Hard Candy and Vic Concours for me.


----------



## buff not enuf (Sep 29, 2008)

Swissvax Autobahn Colacubes


----------



## Dipesh (Oct 12, 2007)

Dodo BV for me! i love it!


----------



## steeleez (Jan 10, 2006)

Zymol vintage smells lush!


----------



## R32rob (Feb 26, 2008)

Pete's 53 and Onyx get my nostrels going everytime!


----------



## Chris_4536 (Sep 20, 2006)

Eddy said:


> XXX hardcore paste wax is orgasmic


Seconded!

Plus this one.... mmmmmmm;










Deeee-lish!


----------



## Miglior (Feb 12, 2006)

I think the best smelling Wax By Far Is Swissvax Opaque! The Stuff for Matt Paint and Foils


----------



## millns84 (Jul 5, 2009)

Definitely nattys red, it makes waxing even more enjoyable unlike FK1000P which smells like a petrol station


----------



## ajc347 (Feb 4, 2009)

Dodo RBJE, Rainforest Rub and Swissvax Onyx all tie as the best smelling wax for me. :thumb:


----------



## Blazebro (May 18, 2007)

Pete's 53. Smells of Hawaiin Tropic sun tan lotion. You can even smell it on the car a couple of days later.


----------



## johnz_01 (Apr 27, 2010)

Nattys red has a nice smell but knowing me il find another nice smelling one when i buy more stuff


----------



## johnz_01 (Apr 27, 2010)

Chris_4536 said:


> Seconded!
> 
> Plus this one.... mmmmmmm;
> 
> ...


Wheres the spoon bud? lol


----------



## sargent (Aug 25, 2009)

Onyx


----------



## Ross (Apr 25, 2007)

The hard one of this pair of beautys smells superb


----------



## MAXI-MILAN (Oct 26, 2008)

Best Smelling Wax Top 3 :
-Swissvax BOS
-RaceGlaze 55 
-Victoria Concours

Is there a perfume-like Swissvax BOS smell ? :lol:


----------



## aston_87 (Apr 5, 2006)

ryanuk said:


> poorboys blue!!!!!


QFT

Smells like bubble gum


----------



## dooka (Aug 1, 2006)

For me its:

Carbon,
Glasur
Diamond White..

They are my favs when it comes to smell..

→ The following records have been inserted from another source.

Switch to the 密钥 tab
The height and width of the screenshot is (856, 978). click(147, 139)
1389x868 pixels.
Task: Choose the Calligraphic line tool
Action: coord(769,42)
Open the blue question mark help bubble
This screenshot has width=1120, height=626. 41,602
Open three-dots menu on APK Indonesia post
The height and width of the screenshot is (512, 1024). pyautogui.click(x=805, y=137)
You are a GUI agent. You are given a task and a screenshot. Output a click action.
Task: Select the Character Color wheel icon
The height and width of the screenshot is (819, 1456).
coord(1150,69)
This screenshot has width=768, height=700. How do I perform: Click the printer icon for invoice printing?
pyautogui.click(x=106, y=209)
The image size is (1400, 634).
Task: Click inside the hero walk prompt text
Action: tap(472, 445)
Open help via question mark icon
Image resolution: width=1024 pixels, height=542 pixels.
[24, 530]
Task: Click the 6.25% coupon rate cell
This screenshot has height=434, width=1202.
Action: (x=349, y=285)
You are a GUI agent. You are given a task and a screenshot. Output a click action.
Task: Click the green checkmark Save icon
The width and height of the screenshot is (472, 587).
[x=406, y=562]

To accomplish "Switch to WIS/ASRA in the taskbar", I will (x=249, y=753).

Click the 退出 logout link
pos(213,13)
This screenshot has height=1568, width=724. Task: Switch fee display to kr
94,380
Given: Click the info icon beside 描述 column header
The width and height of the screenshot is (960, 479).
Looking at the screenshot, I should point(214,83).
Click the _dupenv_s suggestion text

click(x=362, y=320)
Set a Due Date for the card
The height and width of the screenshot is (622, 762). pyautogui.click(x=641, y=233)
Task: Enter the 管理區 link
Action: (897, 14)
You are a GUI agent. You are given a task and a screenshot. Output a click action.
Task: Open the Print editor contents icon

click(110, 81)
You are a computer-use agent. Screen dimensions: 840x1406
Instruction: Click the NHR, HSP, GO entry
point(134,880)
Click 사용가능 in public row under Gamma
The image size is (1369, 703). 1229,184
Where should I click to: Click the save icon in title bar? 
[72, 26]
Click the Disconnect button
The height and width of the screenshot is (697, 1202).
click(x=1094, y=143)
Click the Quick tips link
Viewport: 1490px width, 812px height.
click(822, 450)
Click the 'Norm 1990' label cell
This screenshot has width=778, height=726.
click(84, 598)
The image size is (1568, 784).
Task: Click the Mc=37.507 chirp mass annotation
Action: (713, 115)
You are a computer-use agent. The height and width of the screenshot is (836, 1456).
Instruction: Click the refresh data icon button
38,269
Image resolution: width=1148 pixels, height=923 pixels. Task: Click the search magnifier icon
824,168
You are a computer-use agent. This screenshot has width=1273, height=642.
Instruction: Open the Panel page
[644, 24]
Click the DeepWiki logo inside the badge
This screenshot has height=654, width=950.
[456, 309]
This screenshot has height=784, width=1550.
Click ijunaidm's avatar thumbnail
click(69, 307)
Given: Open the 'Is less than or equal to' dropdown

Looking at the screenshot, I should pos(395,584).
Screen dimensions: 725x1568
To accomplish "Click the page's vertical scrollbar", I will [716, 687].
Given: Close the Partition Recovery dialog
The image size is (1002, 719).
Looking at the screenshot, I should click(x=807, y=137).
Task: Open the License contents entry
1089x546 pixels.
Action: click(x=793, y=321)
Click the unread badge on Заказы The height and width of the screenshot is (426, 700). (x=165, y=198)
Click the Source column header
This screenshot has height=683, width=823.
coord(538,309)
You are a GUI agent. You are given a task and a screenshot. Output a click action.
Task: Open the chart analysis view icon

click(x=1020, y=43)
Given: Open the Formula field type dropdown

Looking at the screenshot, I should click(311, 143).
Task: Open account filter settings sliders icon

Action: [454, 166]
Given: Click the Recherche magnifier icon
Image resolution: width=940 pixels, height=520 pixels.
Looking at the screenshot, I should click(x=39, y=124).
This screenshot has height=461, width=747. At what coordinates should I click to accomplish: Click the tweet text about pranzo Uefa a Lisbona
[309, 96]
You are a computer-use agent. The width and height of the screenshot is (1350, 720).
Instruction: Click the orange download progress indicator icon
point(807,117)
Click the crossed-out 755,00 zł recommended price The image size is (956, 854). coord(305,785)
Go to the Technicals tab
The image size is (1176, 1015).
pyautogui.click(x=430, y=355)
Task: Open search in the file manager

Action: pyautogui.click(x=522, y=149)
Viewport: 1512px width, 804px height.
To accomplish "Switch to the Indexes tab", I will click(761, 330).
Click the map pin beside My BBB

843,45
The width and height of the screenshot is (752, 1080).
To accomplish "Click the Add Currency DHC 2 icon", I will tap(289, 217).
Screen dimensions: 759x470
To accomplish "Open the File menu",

If you like pepermint that makes your eyes water get some ultramint..


----------



## EthanCrawford (Jan 7, 2010)

Minglorie wheel seal for me amazing smell of oranges


----------



## PremierDetail (Aug 23, 2008)

Swissvax Onyx and the other ones that smell like passion fruit/mango. A client actually tasted it, sadly it only smells good.


----------